* **PASSAGE PROVIDED**:

If you’ve been paying attention to the federal election, you likely think I am talking about the Ontario Retirement Pension Plan. While those parameters mirror the basic formula behind Ontario’s new supplemental pension, it is also what the province of Quebec is now implementing with its own retirement savings strategy.

Yes, that’s right—much as everyone is focusing on the pitched political battle between Prime Minister Stephen Harper and Ontario Premier Kathleen Wynne, and their back and forth debate about whether a mandatory pension contribution is a “tax,” Quebec is doing basically the same thing.

Though it is called the “Voluntary Retirement Savings Plan” (VRSP), Quebec’s model of pension reform is not exactly “voluntary.” It too requires mandatory initial participation, and will impose a form of forced savings on the part of individuals deemed to be at risk of not being adequately prepared for retirement. Like Ontario’s model, it accomplishes this by focusing specifically on what I call the “un-pensioned”—people who, by virtue of where they find themselves in the labour market, do not have an employer who offers a formal retirement savings plan or are not part of that plan. Due to a number of factors, this group in the labour market has been growing over time, and is particularly concentrated among workers in small and medium-sized businesses.

* **TO BE DONE**:
A) Please rewrite the pension passage starting with "Though it is" and going on through "and medium-sized businesses.", changing "labour market" to "job market".
B) Write what comes next in the pension passage, picking up after its final sentence.
The listing comes from a separate source.

* **DATASET EXCERPT**:

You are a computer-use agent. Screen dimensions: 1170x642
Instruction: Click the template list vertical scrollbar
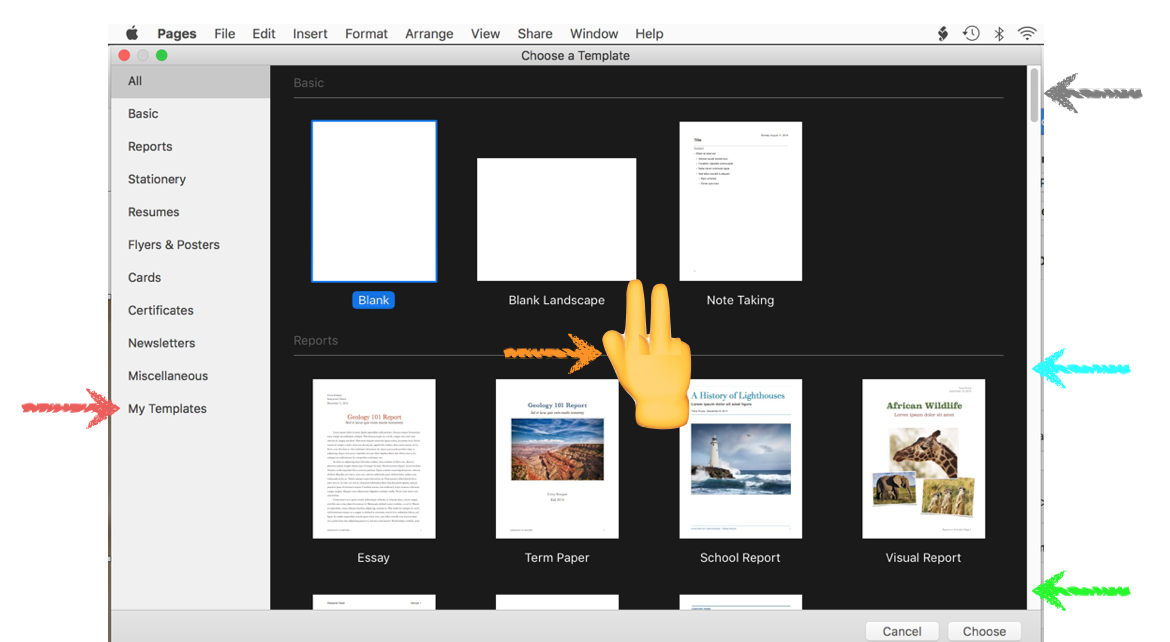click(1034, 95)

* **ANSWERS TO EACH TASK**:
A)
Though it is called the “Voluntary Retirement Savings Plan” (VRSP), Quebec’s model of pension reform is not exactly “voluntary.” It too requires mandatory initial participation, and will impose a form of forced savings on the part of individuals deemed to be at risk of not being adequately prepared for retirement. Like Ontario’s model, it accomplishes this by focusing specifically on what I call the “un-pensioned”—people who, by virtue of where they find themselves in the job market, do not have an employer who offers a formal retirement savings plan or are not part of that plan. Due to a number of factors, this group in the job market has been growing over time, and is particularly concentrated among workers in small and medium-sized businesses.

B)
What is “voluntary” is that although employees must be automatically enrolled, they can still opt out at a later time. Lots of behavioural research has shown that by setting the default to opt-in, the vast majority simply won’t be bothered to change behaviour. Where this insight has been applied in the U.K. and elsewhere, dropout rates have been found to be in the range 10 per cent or less. By mandating that everyone participate, with no opt-out clause, Ontario’s approach is a stricter form of obligation. However, the practical effects are that both approaches get you close to universality.

Announced in 2012, the VRSP is now in the process of a very gradual implementation that will be complete by 2019. Under the law, all businesses with five employees or more will eventually be required to either enrol their employees in this new savings vehicle or put them in a private pension plan. Anyone who has worked for their employer for a year or more is covered by this obligation.

If Quebec and Ontario agree on the big-picture objective, they are going about it in two very different ways. These differences are important, but they do not detract from the basic policy issue here—whether the state should help nudge certain people to set aside more money in preparation for retirement.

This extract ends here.